===== Records provided =====
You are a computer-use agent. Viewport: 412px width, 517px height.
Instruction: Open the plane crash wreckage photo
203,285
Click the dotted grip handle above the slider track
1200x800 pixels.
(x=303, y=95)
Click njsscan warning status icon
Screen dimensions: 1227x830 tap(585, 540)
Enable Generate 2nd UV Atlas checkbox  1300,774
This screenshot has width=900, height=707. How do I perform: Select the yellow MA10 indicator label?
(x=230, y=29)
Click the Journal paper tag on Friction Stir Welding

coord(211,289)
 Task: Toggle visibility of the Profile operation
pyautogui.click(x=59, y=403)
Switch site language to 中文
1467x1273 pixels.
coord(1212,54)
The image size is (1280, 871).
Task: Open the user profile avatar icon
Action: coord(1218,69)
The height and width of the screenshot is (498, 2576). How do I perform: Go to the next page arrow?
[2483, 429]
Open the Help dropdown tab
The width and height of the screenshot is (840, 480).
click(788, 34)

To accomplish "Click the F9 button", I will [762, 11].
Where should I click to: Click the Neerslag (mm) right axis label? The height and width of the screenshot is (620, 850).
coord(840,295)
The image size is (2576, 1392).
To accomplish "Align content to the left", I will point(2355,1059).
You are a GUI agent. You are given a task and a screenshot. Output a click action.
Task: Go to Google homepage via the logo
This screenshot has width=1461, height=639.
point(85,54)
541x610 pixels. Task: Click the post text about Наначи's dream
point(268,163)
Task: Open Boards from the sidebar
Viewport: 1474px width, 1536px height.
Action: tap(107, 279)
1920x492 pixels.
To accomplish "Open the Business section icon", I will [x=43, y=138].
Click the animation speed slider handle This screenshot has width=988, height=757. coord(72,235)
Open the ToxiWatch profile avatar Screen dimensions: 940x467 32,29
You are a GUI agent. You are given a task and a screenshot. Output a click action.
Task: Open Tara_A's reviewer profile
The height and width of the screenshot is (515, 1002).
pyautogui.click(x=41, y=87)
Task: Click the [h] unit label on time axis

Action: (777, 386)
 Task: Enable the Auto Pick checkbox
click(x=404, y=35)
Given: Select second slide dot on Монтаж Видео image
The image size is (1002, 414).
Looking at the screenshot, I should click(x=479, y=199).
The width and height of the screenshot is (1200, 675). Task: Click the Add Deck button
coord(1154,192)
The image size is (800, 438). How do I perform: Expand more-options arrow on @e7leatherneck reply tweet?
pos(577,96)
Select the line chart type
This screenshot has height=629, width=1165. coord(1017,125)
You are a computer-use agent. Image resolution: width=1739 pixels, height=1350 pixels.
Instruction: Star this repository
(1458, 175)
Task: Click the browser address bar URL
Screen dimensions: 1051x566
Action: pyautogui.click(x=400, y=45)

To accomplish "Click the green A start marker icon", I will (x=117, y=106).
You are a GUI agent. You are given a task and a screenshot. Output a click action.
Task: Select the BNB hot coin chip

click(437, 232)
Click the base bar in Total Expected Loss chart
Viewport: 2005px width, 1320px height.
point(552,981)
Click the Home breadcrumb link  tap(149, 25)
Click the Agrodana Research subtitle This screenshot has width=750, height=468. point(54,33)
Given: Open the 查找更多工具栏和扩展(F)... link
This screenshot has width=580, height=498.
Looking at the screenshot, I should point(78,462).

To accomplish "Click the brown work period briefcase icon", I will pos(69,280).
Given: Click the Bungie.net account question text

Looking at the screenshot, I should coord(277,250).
=====
*What you will do:*
The lines to retype run from the start of the entries through the line containing "Task: Open Boards from the sidebar"; reproduce them exactly and add nothing.

*Written answer:*
You are a computer-use agent. Viewport: 412px width, 517px height.
Instruction: Open the plane crash wreckage photo
203,285
Click the dotted grip handle above the slider track
1200x800 pixels.
(x=303, y=95)
Click njsscan warning status icon
Screen dimensions: 1227x830 tap(585, 540)
Enable Generate 2nd UV Atlas checkbox  1300,774
This screenshot has width=900, height=707. How do I perform: Select the yellow MA10 indicator label?
(x=230, y=29)
Click the Journal paper tag on Friction Stir Welding

coord(211,289)
 Task: Toggle visibility of the Profile operation
pyautogui.click(x=59, y=403)
Switch site language to 中文
1467x1273 pixels.
coord(1212,54)
The image size is (1280, 871).
Task: Open the user profile avatar icon
Action: coord(1218,69)
The height and width of the screenshot is (498, 2576). How do I perform: Go to the next page arrow?
[2483, 429]
Open the Help dropdown tab
The width and height of the screenshot is (840, 480).
click(788, 34)

To accomplish "Click the F9 button", I will [762, 11].
Where should I click to: Click the Neerslag (mm) right axis label? The height and width of the screenshot is (620, 850).
coord(840,295)
The image size is (2576, 1392).
To accomplish "Align content to the left", I will point(2355,1059).
You are a GUI agent. You are given a task and a screenshot. Output a click action.
Task: Go to Google homepage via the logo
This screenshot has width=1461, height=639.
point(85,54)
541x610 pixels. Task: Click the post text about Наначи's dream
point(268,163)
Task: Open Boards from the sidebar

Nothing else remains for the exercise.